24 – «Ex processu Catharinelle Batello»

Dove è riportato lo stralcio da un altro processo contro una tale Catharinella Batello. È una testimone diversa dalle altre, tesa più a piangere la sua malasorte che non ad accusare Pellegrina. Ad interessare non è tanto ciò che racconta – ovvero che è stata abbandonata dal suo uomo convolato a nozze con un’altra donna – quanto ritrovare in seguito la testimone fra i condannati per stregoneria nel medesimo autodafé del 12 maggio 1555.

Sabato 20 aprile 1555.

Don Sebastiàn era convinto di conoscere la vera natura del Bene supremo e di questo Bene si considerava l’incarnazione in Terra di Sicilia. Riteneva che frenare l’espandersi di eresie, fosse la soluzione più giusta per evitare d’infettare, in modo irreparabile, la fede cattolica.
Con il trascorrere dei giorni, si andava perciò definendo quello che sarebbe stato il suo ultimo autodafé come inquisitore generale di Sicilia. Si controllavano e ordinavano incarti voluminosi. Fu così che fu trascritta la deposizione proveniente da un processo parallelo. Catharinella Batello, per la verità, era una testimone diversa dalle altre, perché in quel giorno d’aprile, era intenta più a piangere la sua malasorte che non ad accusare Pellegrina di malefatte.
La sua dichiarazione fu un nuovo capo d’accusa contro la Napolitana.
Interrogata Catharinella confessò che otto o nove mesi prima, il fatto avvenne l’agosto passato, tenia amicitia con un giovane di Reggio, in Calabria, che si chiamava Ioan Petro Sedare. Più che di un’amicizia si trattava di una convivenza, che durava ormai da un paio d’anni.
Un giorno il giovane decise di piantarla in asso per un’altra donna che diceva di volere sposare. Catharinella trascorreva le giornate lacrimando. Una vicina di casa, di nome Angelella di Esguarra, impietosita, la incoraggiò: vieni con me, ti voglio far conoscere una donna che si dice sa tanto e farà qualcosa a questo tuo innamorato perché non ti lasci.
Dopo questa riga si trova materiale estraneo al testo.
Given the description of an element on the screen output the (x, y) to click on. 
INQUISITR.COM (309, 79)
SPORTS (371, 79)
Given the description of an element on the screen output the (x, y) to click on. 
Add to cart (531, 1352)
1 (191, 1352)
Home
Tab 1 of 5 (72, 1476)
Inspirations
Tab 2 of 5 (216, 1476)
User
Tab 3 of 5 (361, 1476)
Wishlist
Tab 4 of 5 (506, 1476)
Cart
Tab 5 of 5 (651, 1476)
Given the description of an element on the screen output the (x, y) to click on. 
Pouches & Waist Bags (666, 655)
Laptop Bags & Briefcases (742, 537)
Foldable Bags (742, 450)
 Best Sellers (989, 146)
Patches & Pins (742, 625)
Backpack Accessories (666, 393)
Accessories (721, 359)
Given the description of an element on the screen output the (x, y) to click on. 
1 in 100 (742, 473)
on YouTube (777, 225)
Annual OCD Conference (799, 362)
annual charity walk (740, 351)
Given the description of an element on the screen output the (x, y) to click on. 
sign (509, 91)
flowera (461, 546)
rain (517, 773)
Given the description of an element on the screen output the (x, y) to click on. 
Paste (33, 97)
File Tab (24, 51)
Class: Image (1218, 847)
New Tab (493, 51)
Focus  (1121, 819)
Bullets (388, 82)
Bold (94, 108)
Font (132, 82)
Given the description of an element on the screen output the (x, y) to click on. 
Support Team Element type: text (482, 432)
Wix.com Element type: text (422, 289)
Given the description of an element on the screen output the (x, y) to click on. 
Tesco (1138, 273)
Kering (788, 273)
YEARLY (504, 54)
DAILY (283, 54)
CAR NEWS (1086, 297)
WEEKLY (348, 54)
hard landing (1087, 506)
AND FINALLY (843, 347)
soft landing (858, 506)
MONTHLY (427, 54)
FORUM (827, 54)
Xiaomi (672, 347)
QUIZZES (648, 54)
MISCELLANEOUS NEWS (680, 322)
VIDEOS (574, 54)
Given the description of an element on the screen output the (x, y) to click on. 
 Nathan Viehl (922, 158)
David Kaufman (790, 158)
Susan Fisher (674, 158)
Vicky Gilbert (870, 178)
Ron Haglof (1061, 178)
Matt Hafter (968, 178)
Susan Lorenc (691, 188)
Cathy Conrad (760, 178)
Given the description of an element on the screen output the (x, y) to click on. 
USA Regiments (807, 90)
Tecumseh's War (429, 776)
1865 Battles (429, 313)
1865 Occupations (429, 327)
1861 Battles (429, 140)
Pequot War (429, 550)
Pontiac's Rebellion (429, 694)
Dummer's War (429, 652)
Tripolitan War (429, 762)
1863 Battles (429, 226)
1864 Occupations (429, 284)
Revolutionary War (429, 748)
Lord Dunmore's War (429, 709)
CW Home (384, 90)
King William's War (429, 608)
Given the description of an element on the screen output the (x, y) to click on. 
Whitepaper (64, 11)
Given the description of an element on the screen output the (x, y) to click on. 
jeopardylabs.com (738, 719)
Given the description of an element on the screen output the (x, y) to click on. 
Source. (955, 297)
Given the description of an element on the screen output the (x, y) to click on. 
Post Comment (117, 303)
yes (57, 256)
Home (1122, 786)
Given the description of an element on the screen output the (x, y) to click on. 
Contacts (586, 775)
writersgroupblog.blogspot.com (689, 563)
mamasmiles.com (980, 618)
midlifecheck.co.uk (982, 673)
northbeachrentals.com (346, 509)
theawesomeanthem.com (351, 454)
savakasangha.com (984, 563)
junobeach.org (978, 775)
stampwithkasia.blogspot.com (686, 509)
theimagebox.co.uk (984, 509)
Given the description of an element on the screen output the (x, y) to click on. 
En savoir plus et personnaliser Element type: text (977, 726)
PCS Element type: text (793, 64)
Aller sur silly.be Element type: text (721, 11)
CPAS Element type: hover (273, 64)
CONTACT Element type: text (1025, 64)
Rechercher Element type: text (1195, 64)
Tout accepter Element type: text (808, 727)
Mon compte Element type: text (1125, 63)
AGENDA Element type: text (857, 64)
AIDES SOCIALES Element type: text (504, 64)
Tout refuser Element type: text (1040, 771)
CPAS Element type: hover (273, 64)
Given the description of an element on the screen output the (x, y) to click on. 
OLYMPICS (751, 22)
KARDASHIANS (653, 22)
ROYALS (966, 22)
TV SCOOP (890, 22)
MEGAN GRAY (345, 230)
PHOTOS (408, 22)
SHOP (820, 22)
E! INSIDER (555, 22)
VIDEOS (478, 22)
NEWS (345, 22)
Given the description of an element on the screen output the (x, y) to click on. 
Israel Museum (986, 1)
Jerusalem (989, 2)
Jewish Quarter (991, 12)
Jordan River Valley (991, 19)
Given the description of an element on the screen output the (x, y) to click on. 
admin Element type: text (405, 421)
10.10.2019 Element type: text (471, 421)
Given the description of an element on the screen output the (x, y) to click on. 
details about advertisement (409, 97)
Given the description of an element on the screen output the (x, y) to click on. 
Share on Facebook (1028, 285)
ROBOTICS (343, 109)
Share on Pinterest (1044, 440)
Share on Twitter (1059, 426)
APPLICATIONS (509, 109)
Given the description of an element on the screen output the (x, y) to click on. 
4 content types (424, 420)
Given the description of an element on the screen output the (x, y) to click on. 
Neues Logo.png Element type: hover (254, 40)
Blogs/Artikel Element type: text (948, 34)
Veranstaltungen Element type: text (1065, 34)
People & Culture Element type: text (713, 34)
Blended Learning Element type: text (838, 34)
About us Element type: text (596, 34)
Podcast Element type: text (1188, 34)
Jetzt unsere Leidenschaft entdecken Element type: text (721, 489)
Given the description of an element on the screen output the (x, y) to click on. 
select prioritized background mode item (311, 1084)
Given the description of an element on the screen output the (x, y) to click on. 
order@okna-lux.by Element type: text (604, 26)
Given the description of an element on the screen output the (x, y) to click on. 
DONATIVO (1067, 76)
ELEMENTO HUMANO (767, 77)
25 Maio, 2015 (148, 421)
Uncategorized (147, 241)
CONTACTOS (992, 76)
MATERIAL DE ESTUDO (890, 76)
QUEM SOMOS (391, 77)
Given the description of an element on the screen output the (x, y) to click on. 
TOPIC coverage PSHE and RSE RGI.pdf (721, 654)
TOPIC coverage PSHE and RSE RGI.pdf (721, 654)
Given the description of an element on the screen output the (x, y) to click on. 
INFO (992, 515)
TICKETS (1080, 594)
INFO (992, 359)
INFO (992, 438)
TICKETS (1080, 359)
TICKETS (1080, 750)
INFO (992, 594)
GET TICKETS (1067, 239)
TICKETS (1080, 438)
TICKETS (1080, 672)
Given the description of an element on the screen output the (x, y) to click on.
Seguì il consiglio di Angelella, carezzando l’illusione di non essere abbandonata. Andarono dalla Napolitana che stava di casa all’abbeveratoio di San Giovanni e le raccontarono come e perché quel mascalzone avesse perso la testa per un’altra.
Pellegrina rassicurò le due donne che avrebbe trovato un rimedio perché l’uomo non si maritasse, e per farlo chiese un compenso di tre tarì. Di là in capo a due ore mandò a casa di Catharinella certe polveri simili alla sabbia. Doveva posarle dentro le scarpe dell’innamorato in modo che le toccasse. Era certo che non si sarebbe maritato.
Catharinella fece tutto, punto per punto.
Supplicò un’ultima notte d’amore, ma non servì a nulla, anzi il rimedio fu peggiore della malattia.
Al primo cantare del gallo, calzate le scarpe, l’uomo sentì sotto i piedi le polveri e andò su tutte le furie, perché scimunito non era.
Invelenito giurò di non volerla più incontrare.
Di là ad otto o dieci giorni si maritò.
Interrogata de odio, dixit:que non. Et fuit ei iniunctum silentium.